Copy each entry below verbatim. Skip the pictures.

Collected data:
────

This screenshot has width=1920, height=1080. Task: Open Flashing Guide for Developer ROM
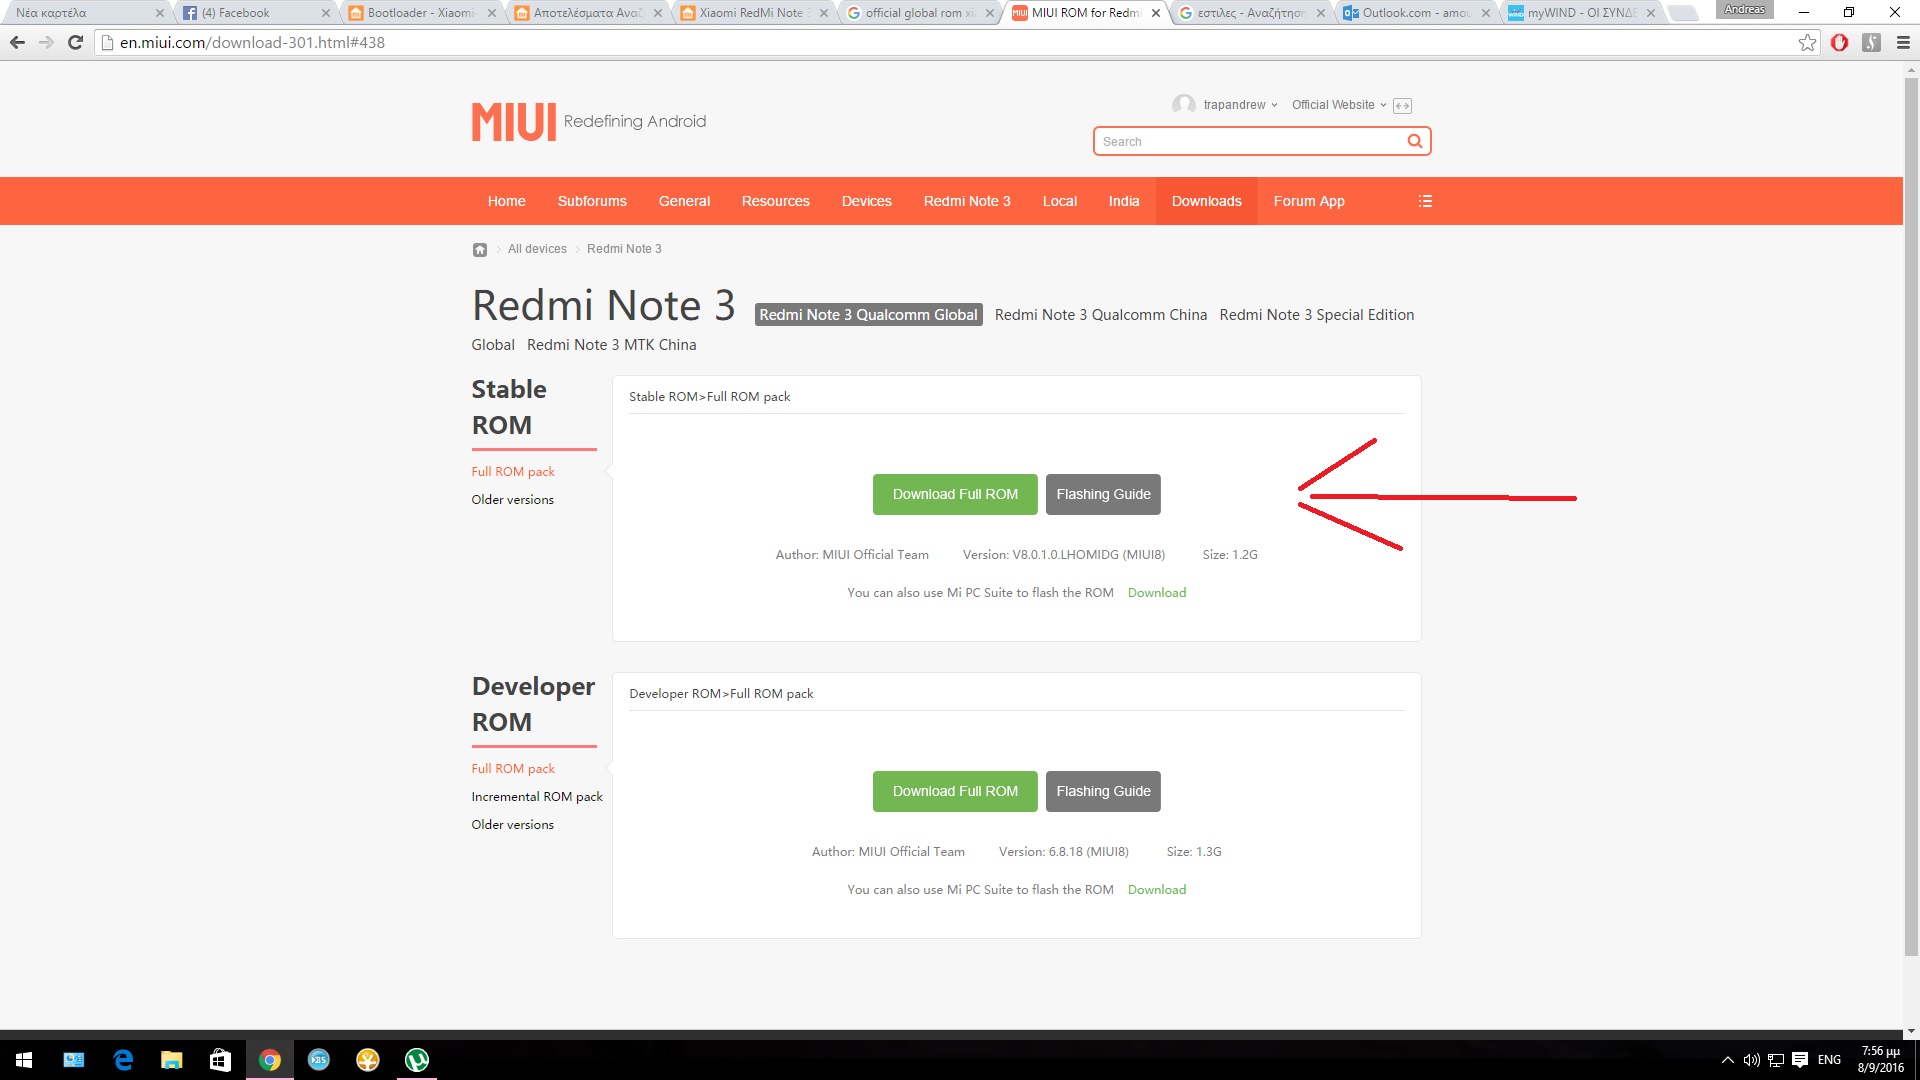[x=1103, y=791]
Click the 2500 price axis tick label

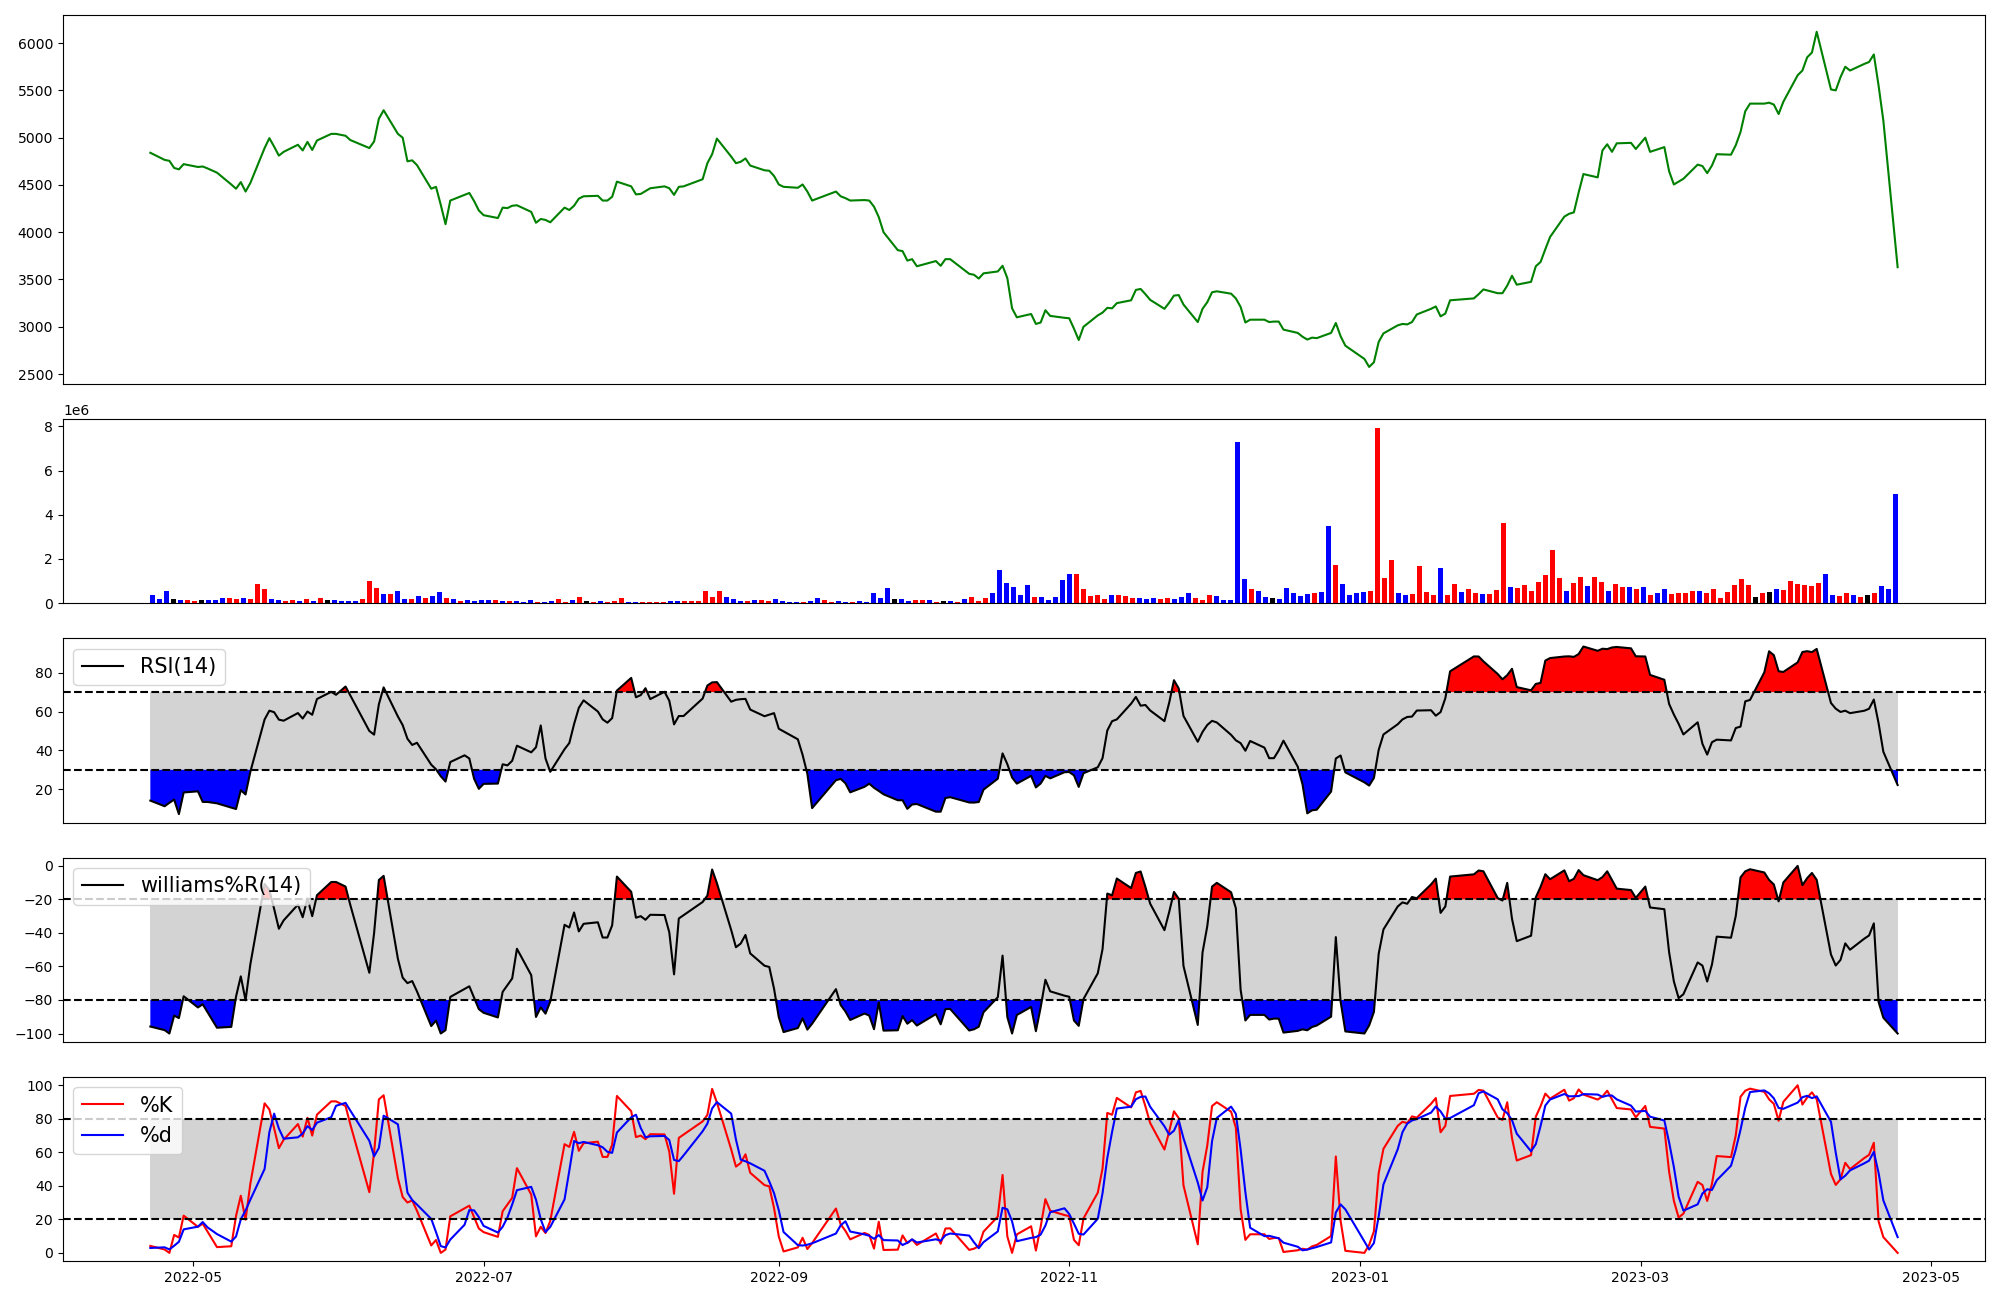click(x=36, y=375)
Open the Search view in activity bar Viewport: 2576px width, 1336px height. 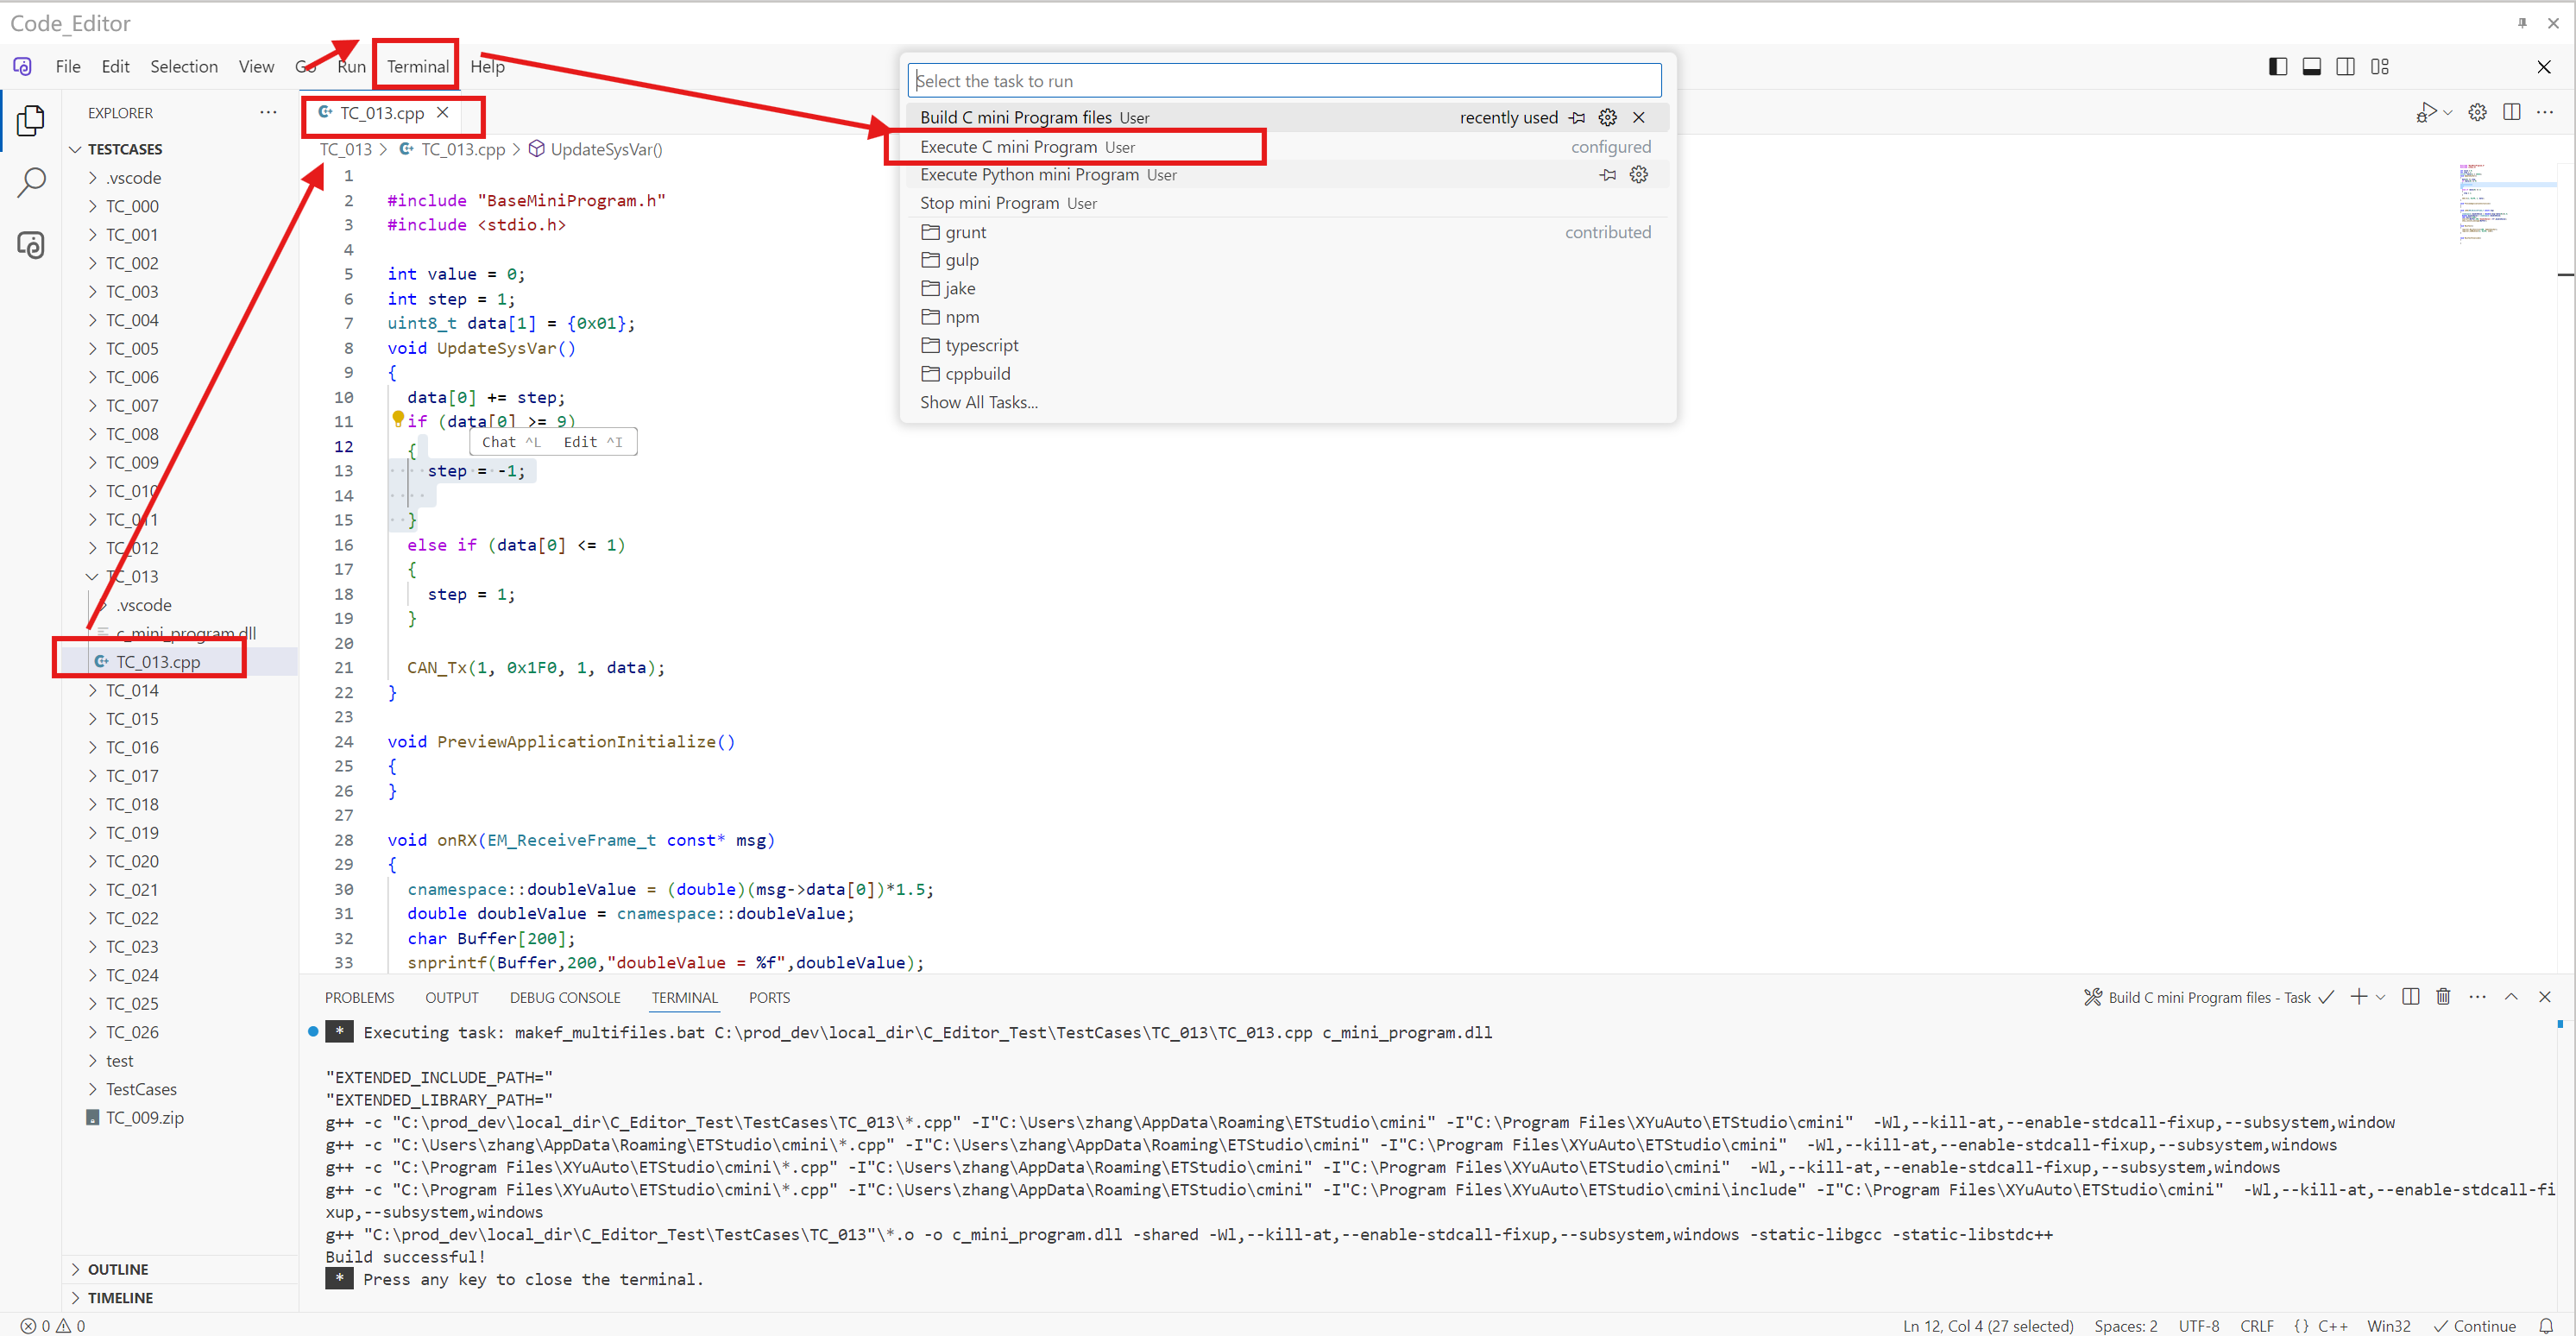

────

Solution to the exercise:
This screenshot has width=1920, height=1080. Task: Open Flashing Guide for Developer ROM
[x=1103, y=791]
Click the 2500 price axis tick label

click(x=36, y=375)
Open the Search view in activity bar Viewport: 2576px width, 1336px height. 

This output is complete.